諏訪大社を訪ねて⑫―富國館製絲場奉納の玉垣

塀重門下の玉垣 諏訪市中洲宮山の諏訪大社上社本宮(ほんみや)塀重門(へいじゆうもん)へと続くの石段の玉垣に刻まれた「富國館製絲場」の文字に目が留まりました。それは一瞬、世界文化遺産に登録されてた「富岡製糸場」と読めたから。

「武州深谷町 富國館製絲場」と刻まれた親柱 よく読むと「武州深谷町 富國館製絲場」とあり、群馬県富岡市にある「富岡製糸場」ではなくて、埼玉県深谷市にあった「富國館製絲場」。「富國館製絲場」とは、養蚕・製糸が盛んだった長野出身の両角市次郎(慶応元年~大正10年)が、深谷に創立した製糸工場でした。

石段の玉垣 養蚕が盛んになった経緯には、明治政府による殖産興業奨励の意図のほか、農民が現金収入を得て自立するという大きな目的もありました。明治の末には、長野県の繭生産は群馬県や福島県を抜いて日本一に。玉垣の親柱に刻まれた「明治四十三年三月建之」の時期とぴったり合います。
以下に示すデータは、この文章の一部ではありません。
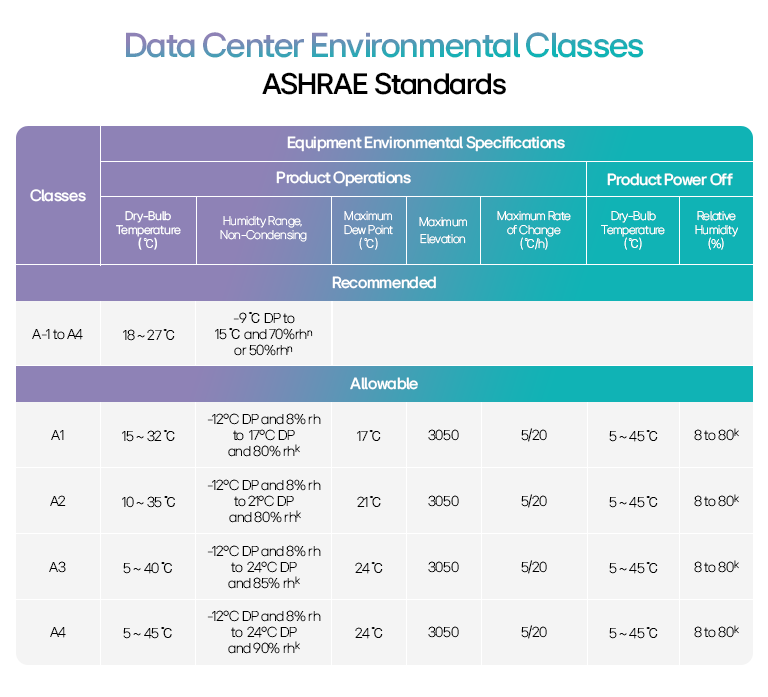Select the "Maximum Rate of Change" header
768x697 pixels.
click(533, 229)
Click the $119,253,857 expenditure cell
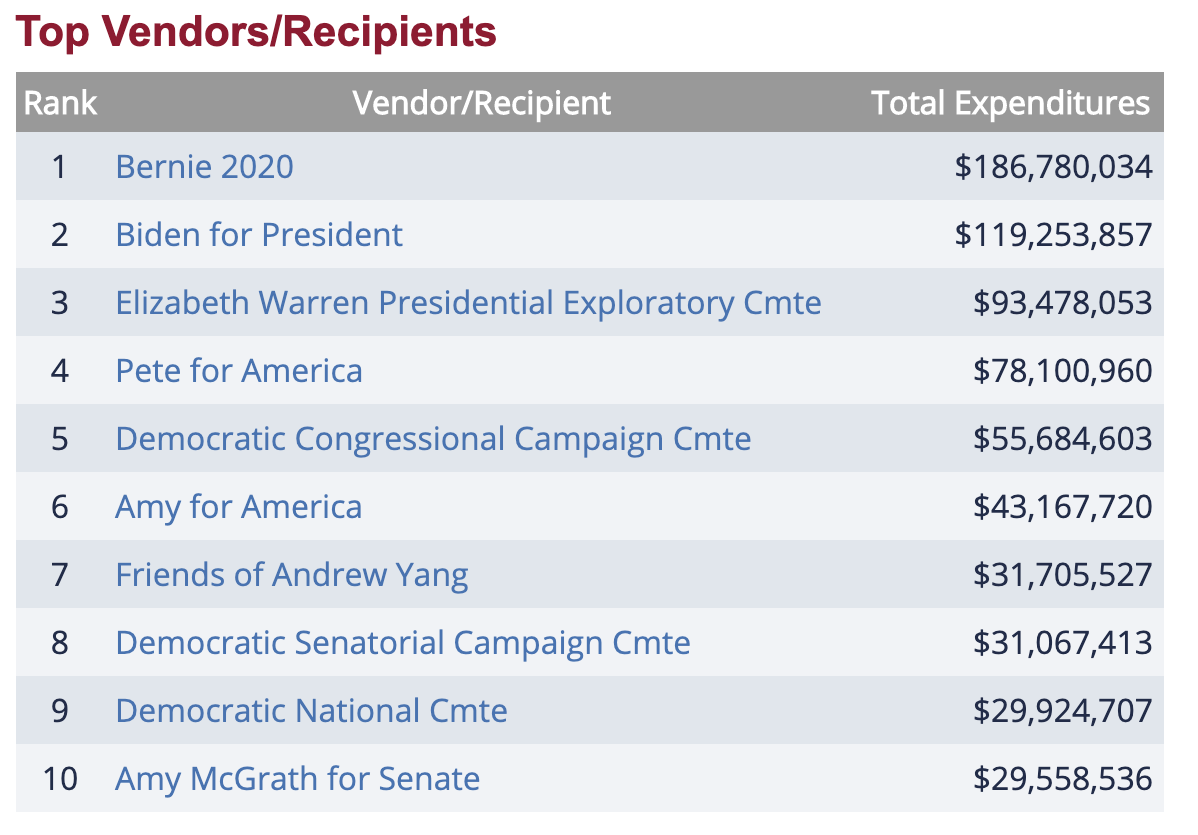Image resolution: width=1198 pixels, height=835 pixels. coord(1053,234)
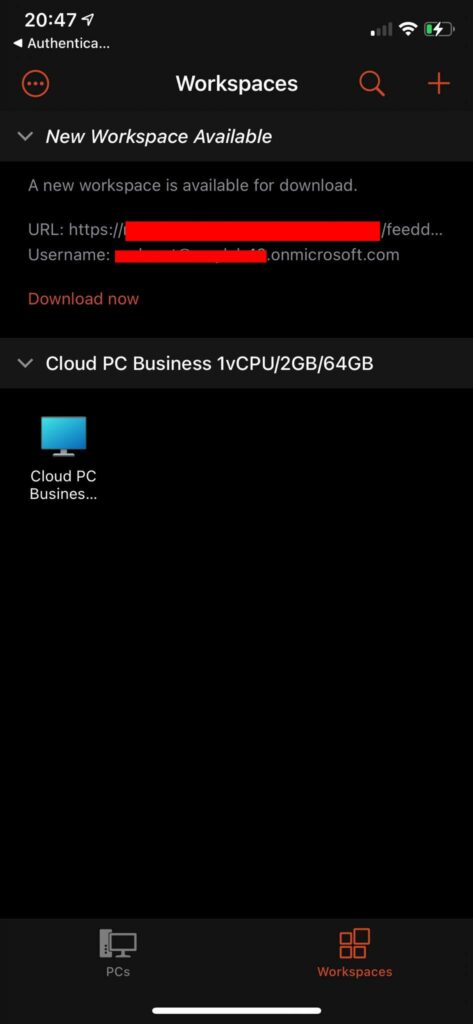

 両角市次郎は、「優良なる生糸の生産は優良なる工女と器械による」という考えから、余興場、女工浴室、面会室など福利厚生施設を整備し、労働環境の向上を図った経営者。深谷の他、諏訪、福島、静岡にも工場があったということですから、本県とも浅からぬ関係があります。

 石柱には、「試驗課一同」「鍛工部一同」「倉庫部一同」「衛生部一同」「教育部一同」と続き、日本式資本主義の香りが。諏訪大社の御神籤には、今でも「養蚕」の項目が残っているそうです。

上社前宮で見たクスサンの繭 そう言えば、上社前宮(まえみや)の透かし塀の軒下で見た繭は、スカシダワラと呼ばれる野生の蚕クスサンの繭でした。

ヤマグワ 諏訪の山道には、蚕の餌にされた山桑(ヤマグワ)の美しい葉もありました。山桑の葉は諏訪大社ゆかりのカジノキの葉に大変よく似ていますが、養蚕が盛んだった時代の名残りでしょうか?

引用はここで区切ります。